> PROMPT:
In the records below, the line with "You are a computer-use" and every line after it must be written out exactly; no pictures belong in the result.

--- MATERIALS PROVIDED Enclosed Below ---

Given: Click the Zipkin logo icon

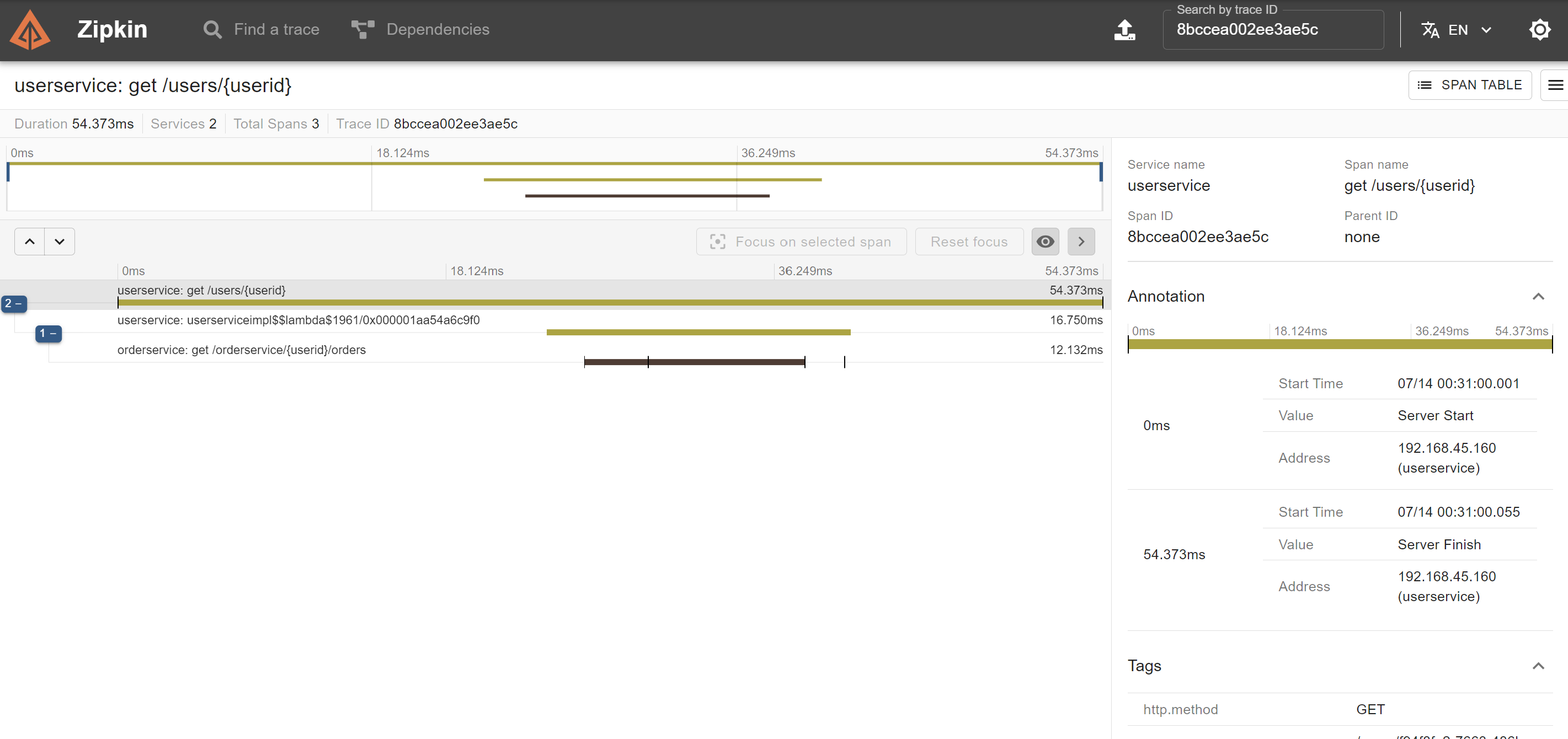Looking at the screenshot, I should 30,30.
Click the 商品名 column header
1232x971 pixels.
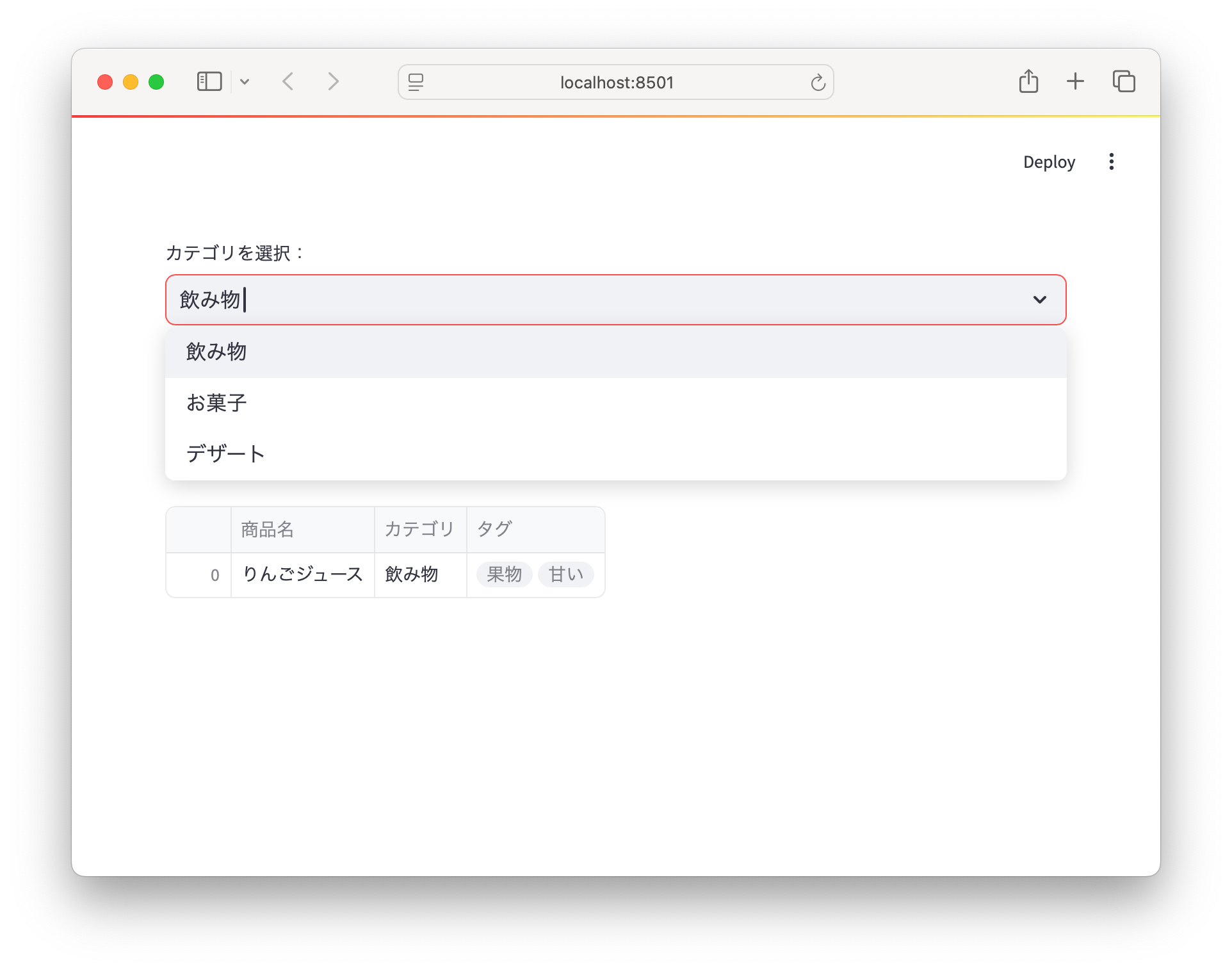point(267,529)
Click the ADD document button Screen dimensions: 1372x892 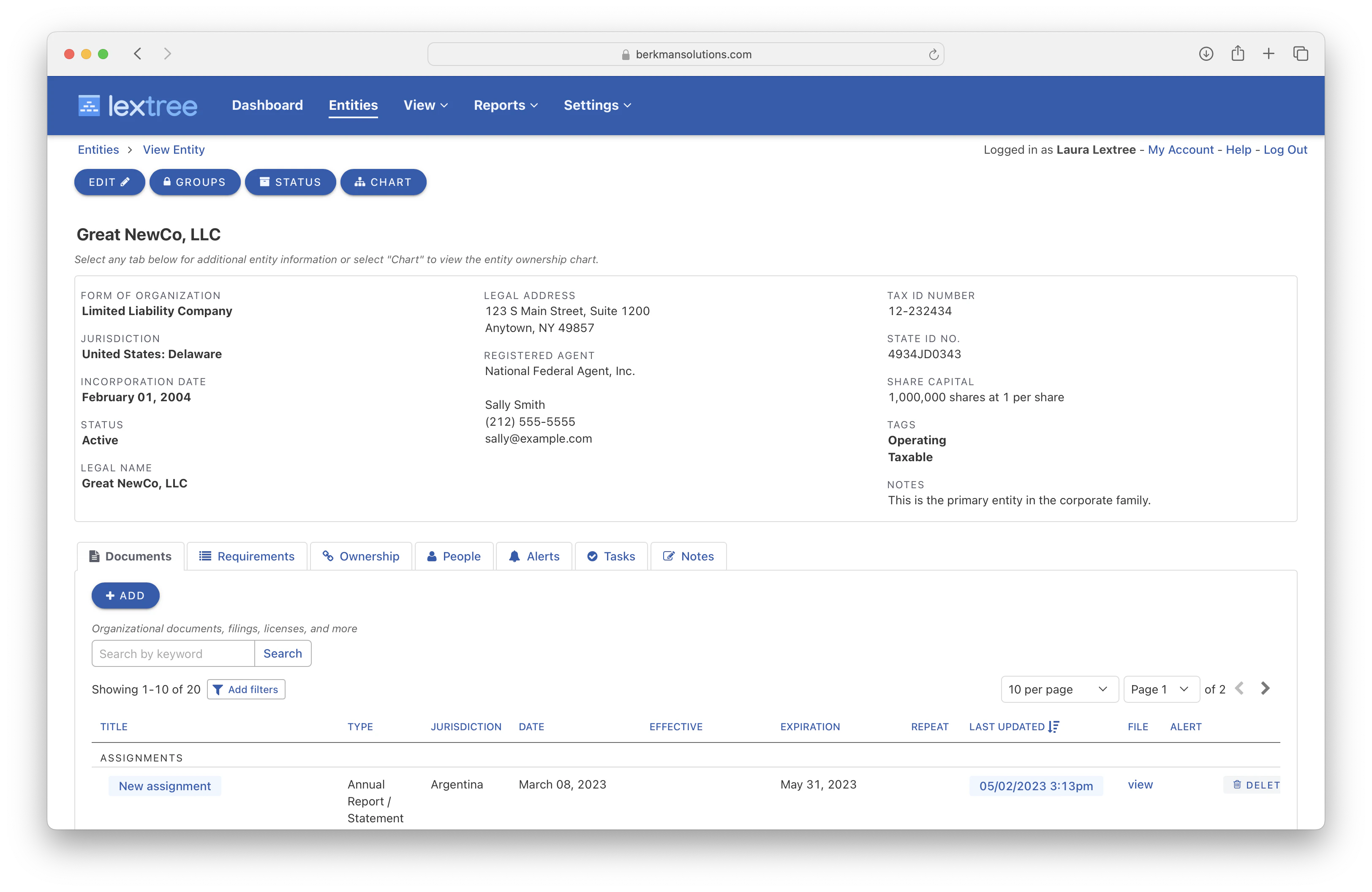pos(125,596)

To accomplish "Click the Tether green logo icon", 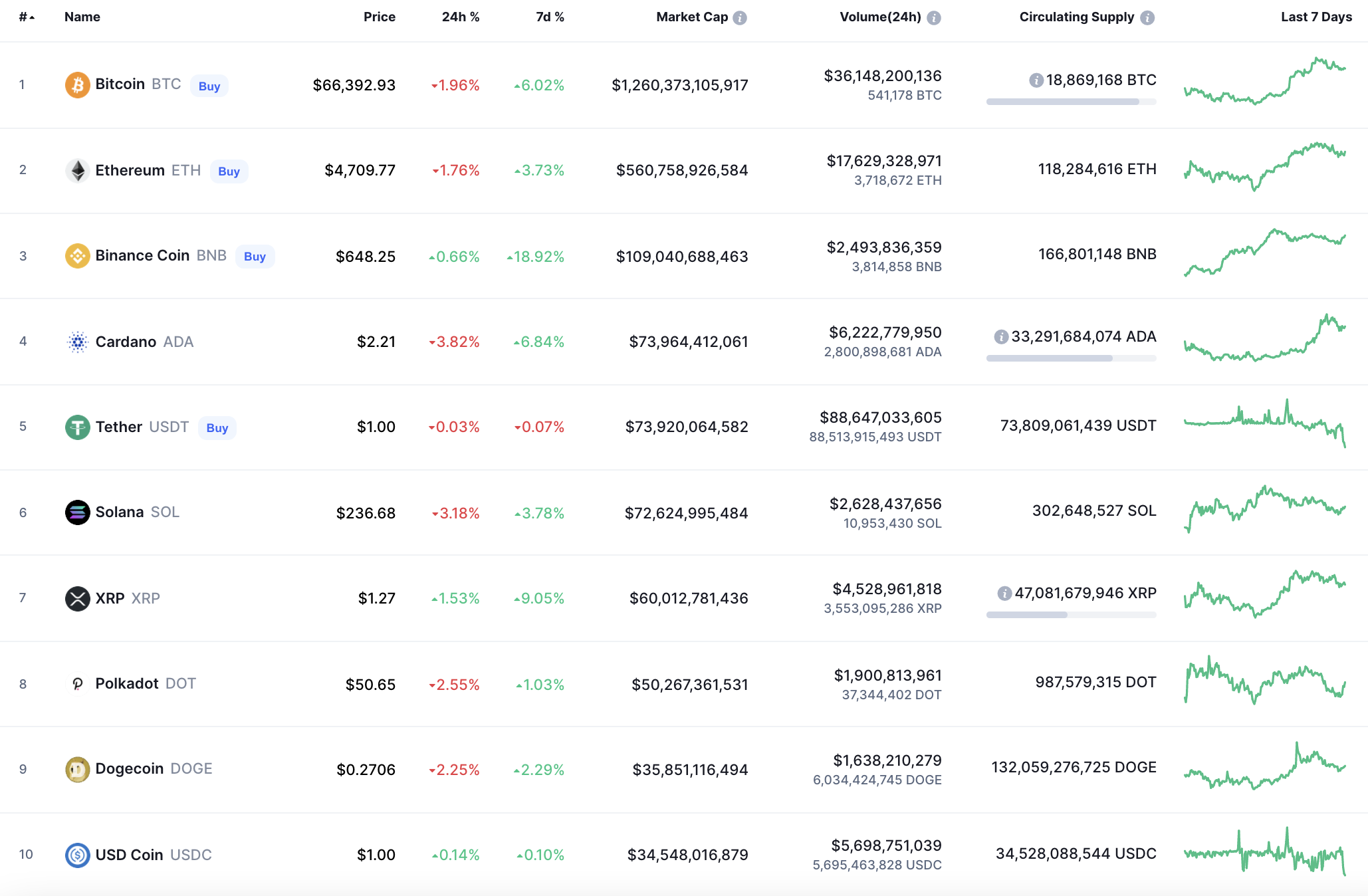I will click(x=77, y=427).
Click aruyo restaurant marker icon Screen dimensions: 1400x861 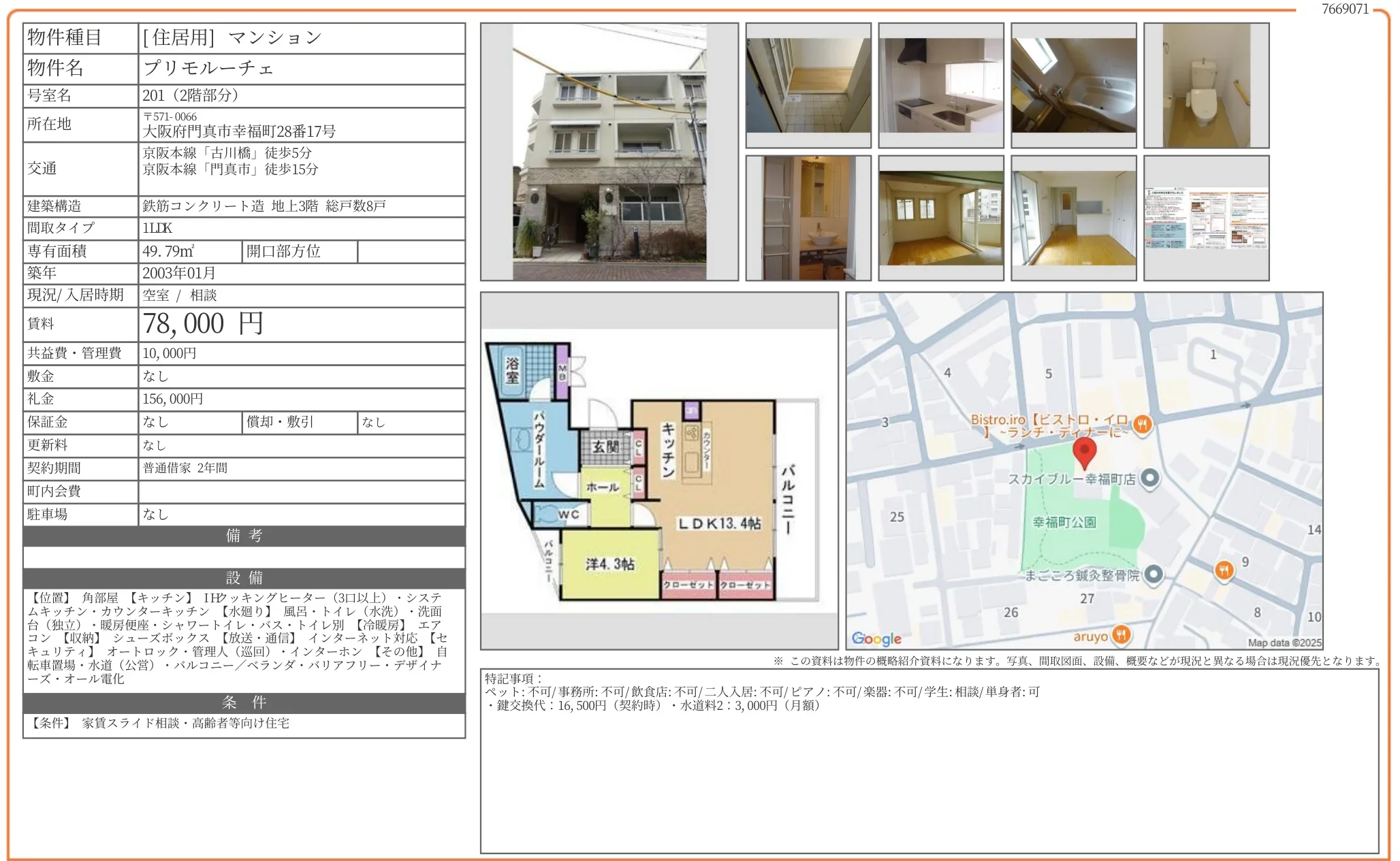[1121, 636]
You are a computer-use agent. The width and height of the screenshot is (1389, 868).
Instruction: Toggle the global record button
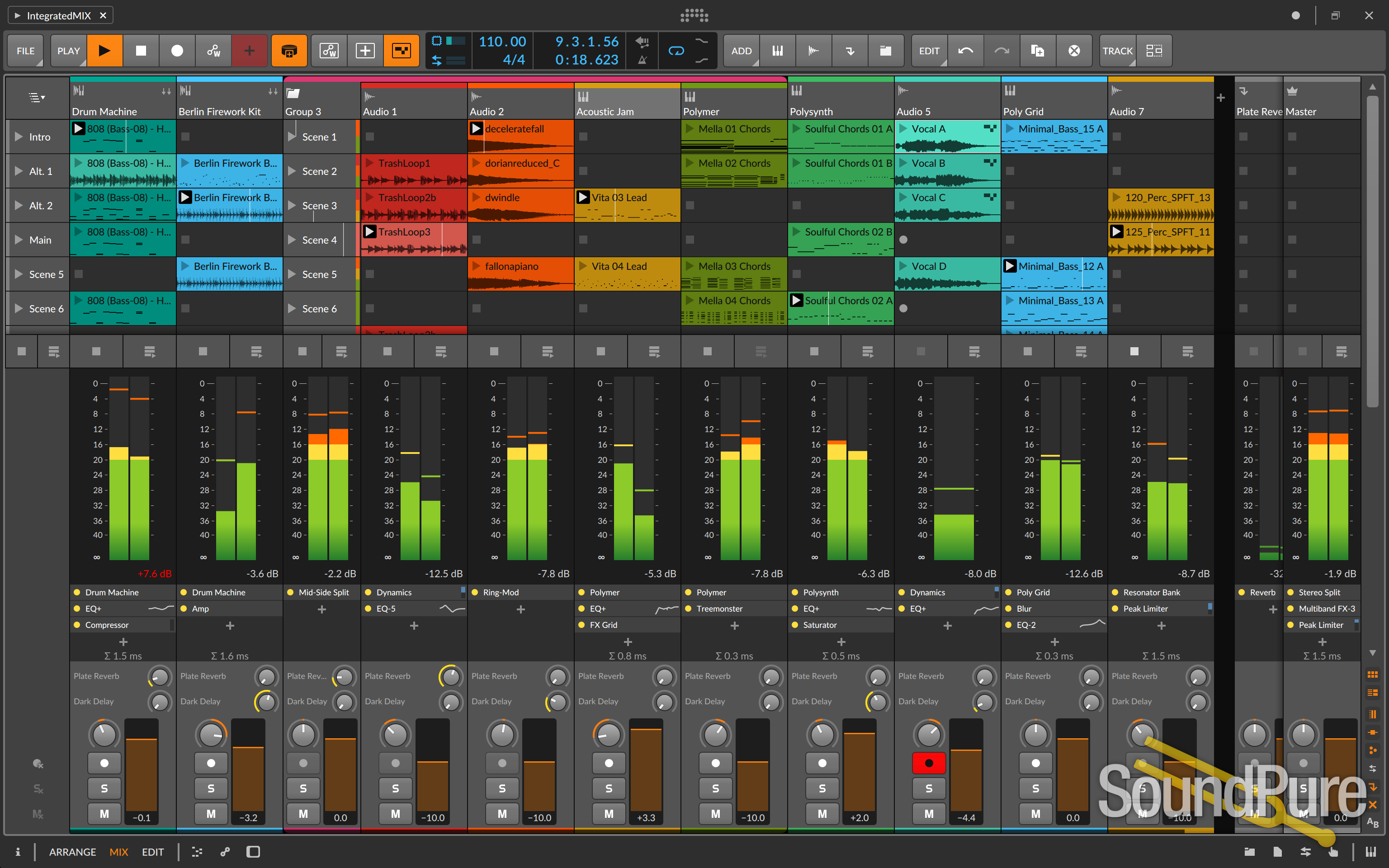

--- End of Enclosed MATERIALS PROVIDED ---

> EXPECTED OUTPUT:
You are a computer-use agent. The width and height of the screenshot is (1389, 868).
Instruction: Toggle the global record button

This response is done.